%%

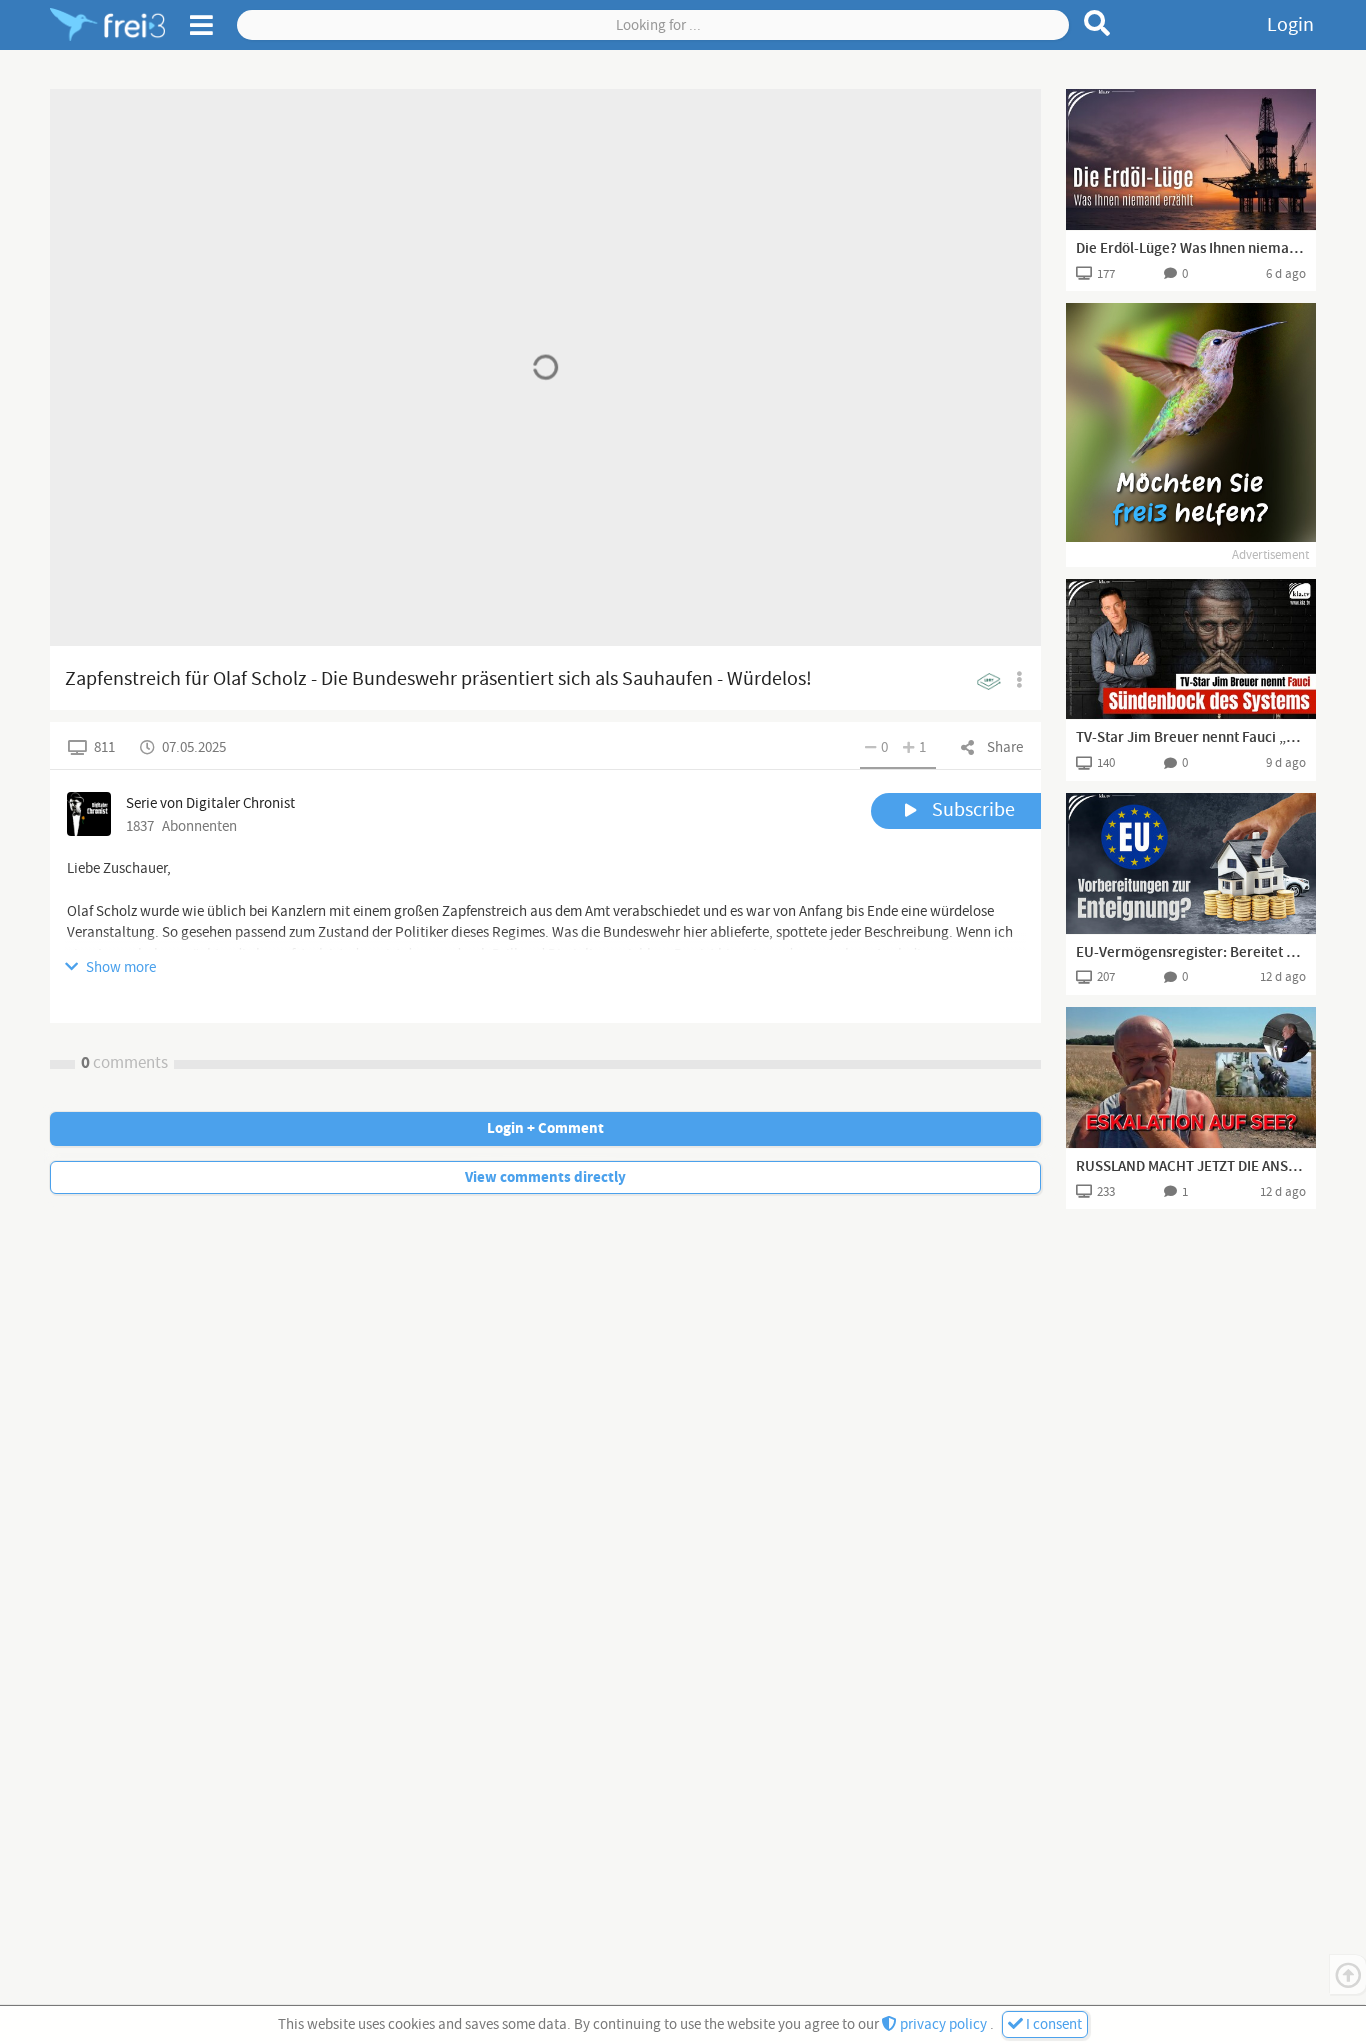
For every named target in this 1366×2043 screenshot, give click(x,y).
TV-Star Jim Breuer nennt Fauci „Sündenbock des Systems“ (1191, 738)
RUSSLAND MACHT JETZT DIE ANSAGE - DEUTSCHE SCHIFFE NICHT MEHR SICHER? (1191, 1167)
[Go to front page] (107, 25)
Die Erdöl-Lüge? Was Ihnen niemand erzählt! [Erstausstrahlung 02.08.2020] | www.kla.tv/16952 (1191, 249)
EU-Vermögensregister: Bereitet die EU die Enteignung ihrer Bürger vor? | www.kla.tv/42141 (1191, 953)
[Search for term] (1097, 23)
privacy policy (943, 2024)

%%

Task objective => Set the data above down again exactly as given, with no pictures.

Output for this exercise =>
For every named target in this 1366×2043 screenshot, give click(x,y).
TV-Star Jim Breuer nennt Fauci „Sündenbock des Systems“ (1191, 738)
RUSSLAND MACHT JETZT DIE ANSAGE - DEUTSCHE SCHIFFE NICHT MEHR SICHER? (1191, 1167)
[Go to front page] (107, 25)
Die Erdöl-Lüge? Was Ihnen niemand erzählt! [Erstausstrahlung 02.08.2020] | www.kla.tv/16952 (1191, 249)
EU-Vermögensregister: Bereitet die EU die Enteignung ihrer Bürger vor? | www.kla.tv/42141 (1191, 953)
[Search for term] (1097, 23)
privacy policy (943, 2024)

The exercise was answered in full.